Quantitative infographic using the Hashtag #Mexico

4.4 Hierarchical

Hierarchies are some structures based on a criterion of subordination, i.e., we can define different levels taking into account some factors such as scales, the influences degree, periods of time or importance of a subject. This category was a contribution in this article, which emerged thanks to the previous analysis to represent information.

Using this design we can simplify the infographic and obtain visually different trends, patterns, measuring the followers or shared publications. That is the main reason we include this type of representation in our design model.

For the automatic construction of this infographics, it was necessary to extract the following items from the tweet: the user names, the profile picture, the user account information, the number of times a tweet has been shared and bookmarked. Having this information we can identify the influential users, or some communities in social network. In Fig. 6, we show an infographic designed identifying the most popular tweets using the Hashtag #donaldtrump.

Fig. 6.
figure 6

Hierarchical infographics using the Hashtag #donaldtrump

4.5 Contextual

Contextual information is also used to design infographics. Using this information, it is possible to represent symbolic data or graphics, and to explore a set of circumstances surrounding specific issues or facts for some behavior or pattern from the original topic.

We realized that extracting Twitter information, it could exist the interest of the user to know significant topics linked to an specific Hashtag, for example what are different Hashtag related to the original one or who is the most influential user that is not mention directly in the Hashtag but is related to the original keyword.

All these variables can also been extracted and represented with data in order to identify a context. To construct this infographics, we used Cloud Words in order to visualize all surrounding topics. Normally, the elements extracted: the tweet, the user profile, the original Hashtag and the related Hashtag. The visual design of the infographics can change according the context of each Hashtag search. In the Fig. 7 we show an example.

Fig. 7.
figure 7

Contextual infographic using the Hashtag #futbol

5 Conclusions

The Twitter messaging service is wildly popular, with millions of users posting more than 200 million tweets per day. This stream of messages from a variety of users contains information on an array of topics, including conventional news stories, events of local interest (e.g., social movements), opinions, real-time events (e.g., earthquakes or traffic jam), and many others. Unfortunately, all this information is not well exploited by users.

Automatic extraction using Twitter’s APIs provide access to tweets from a particular time range, from a particular user, with a particular keyword, or from a particular geographic region. We think that this form of automatic extraction must be used regularly in order to have a better understanding of what happens on Twitter.

In other hand, infographics are traditionally viewed as visual elements such as charts, maps, or diagrams that aid comprehension of a given text-based content.
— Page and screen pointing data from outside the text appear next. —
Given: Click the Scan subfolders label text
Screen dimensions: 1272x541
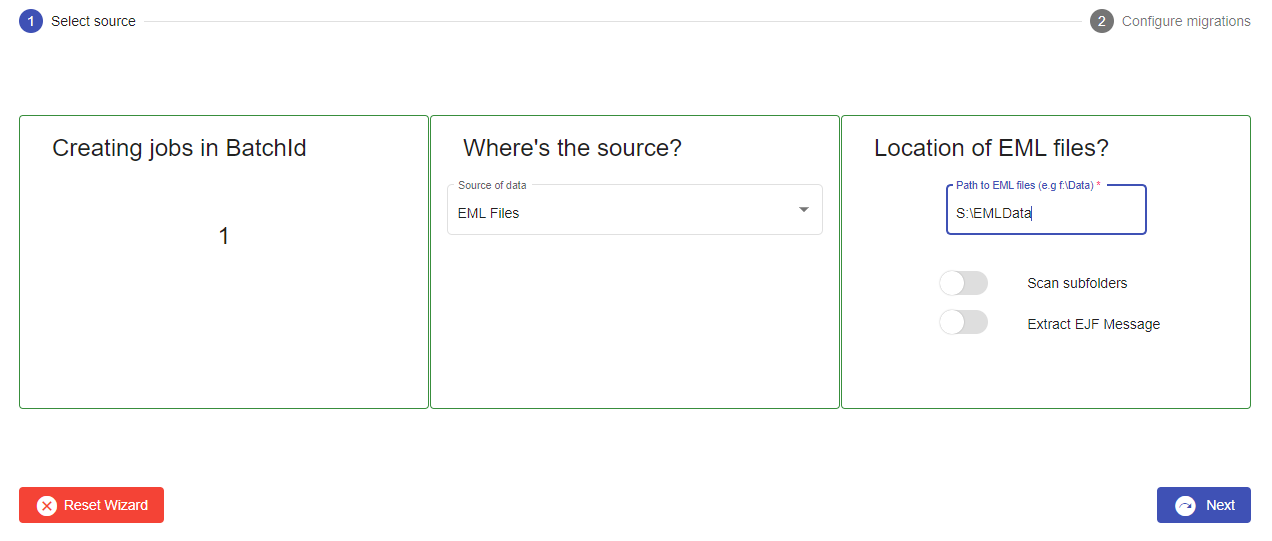Looking at the screenshot, I should click(x=1077, y=283).
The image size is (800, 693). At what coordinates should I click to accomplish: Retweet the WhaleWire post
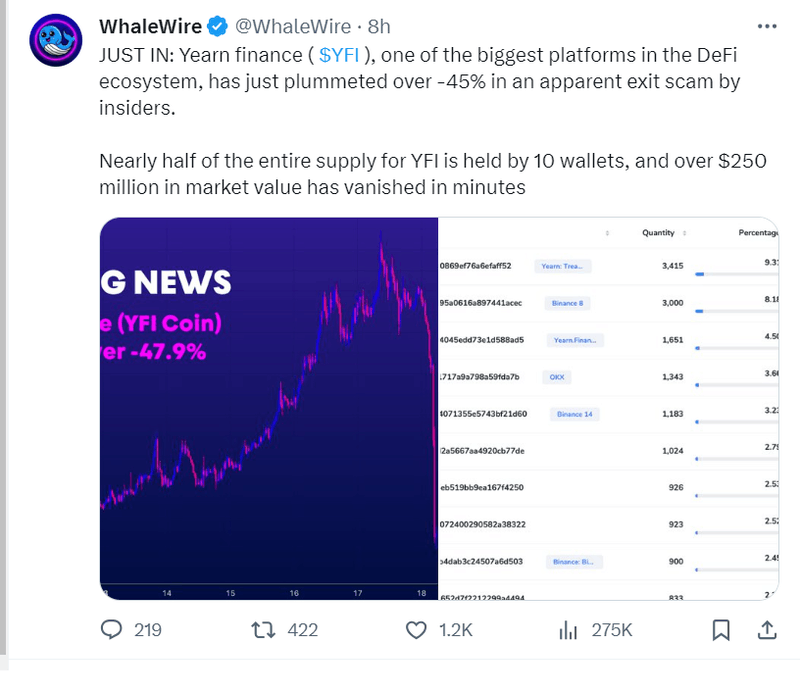(263, 630)
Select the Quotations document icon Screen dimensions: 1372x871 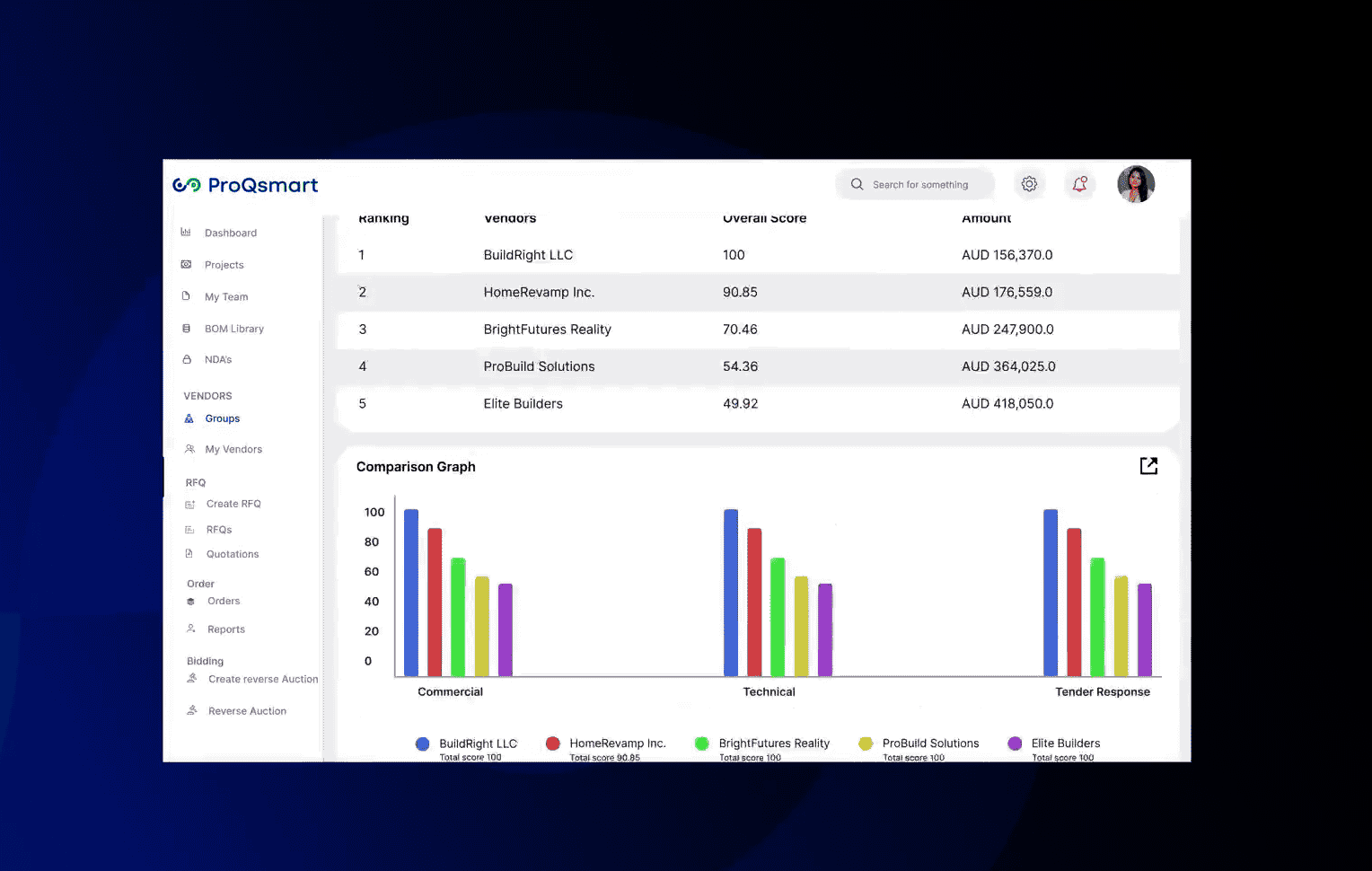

We have shown in this paper how to represent Twitter data in order to get new meaning and discover new knowledge.

In this article, we have described an approach for efficient extraction of information from Twitter searching a particular subject (the use of Hashtag #). This information is properly reorganized and presented through infographics automatically. These infographics can be designed to represent Twitter information on qualitative, temporal, geographic, hierarchical or contextual. A prototype tool was created to determine the suitability of this kind of infographics.

In conclusion, we need to find new ways to represent all this large amount of data that is generated by Social Media. We argue that visualization and specifically Infographics has a great potential. Some aspects should be improved, like the visual design and the interactive interaction, but we think is a good beginning and research must continue in this direction.